● **Given request**
Find every line in the entries below that contains the word "heading", and copy each of those lines.

● **Data provided**
* * * *
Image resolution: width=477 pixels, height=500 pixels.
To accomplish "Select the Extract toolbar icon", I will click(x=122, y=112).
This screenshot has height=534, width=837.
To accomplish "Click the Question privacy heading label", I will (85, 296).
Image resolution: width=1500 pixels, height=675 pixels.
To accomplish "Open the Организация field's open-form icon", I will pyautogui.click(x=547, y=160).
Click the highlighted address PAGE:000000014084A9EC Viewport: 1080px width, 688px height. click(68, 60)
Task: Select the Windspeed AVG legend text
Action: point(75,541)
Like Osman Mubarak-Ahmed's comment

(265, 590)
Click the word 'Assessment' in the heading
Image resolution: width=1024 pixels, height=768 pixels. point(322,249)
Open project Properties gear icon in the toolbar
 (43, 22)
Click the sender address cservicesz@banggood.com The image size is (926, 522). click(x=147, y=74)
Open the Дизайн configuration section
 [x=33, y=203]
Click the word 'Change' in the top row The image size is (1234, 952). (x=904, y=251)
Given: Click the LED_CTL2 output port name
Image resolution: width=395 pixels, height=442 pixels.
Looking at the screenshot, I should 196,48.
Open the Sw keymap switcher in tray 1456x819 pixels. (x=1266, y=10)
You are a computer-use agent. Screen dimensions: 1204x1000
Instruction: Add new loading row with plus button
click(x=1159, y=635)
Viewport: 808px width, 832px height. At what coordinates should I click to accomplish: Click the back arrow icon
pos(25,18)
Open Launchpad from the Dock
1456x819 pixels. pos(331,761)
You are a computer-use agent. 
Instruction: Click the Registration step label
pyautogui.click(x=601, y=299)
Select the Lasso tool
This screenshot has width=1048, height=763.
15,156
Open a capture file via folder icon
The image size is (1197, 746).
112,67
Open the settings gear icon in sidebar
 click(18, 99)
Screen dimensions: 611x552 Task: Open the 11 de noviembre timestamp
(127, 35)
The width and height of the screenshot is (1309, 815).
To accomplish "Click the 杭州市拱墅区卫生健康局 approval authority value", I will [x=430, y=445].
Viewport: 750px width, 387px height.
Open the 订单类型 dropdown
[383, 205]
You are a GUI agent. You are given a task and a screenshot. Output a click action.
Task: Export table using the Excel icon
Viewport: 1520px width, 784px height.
* * * *
● **Solution to the problem**
To accomplish "Click the Question privacy heading label", I will (85, 296).
Click the word 'Assessment' in the heading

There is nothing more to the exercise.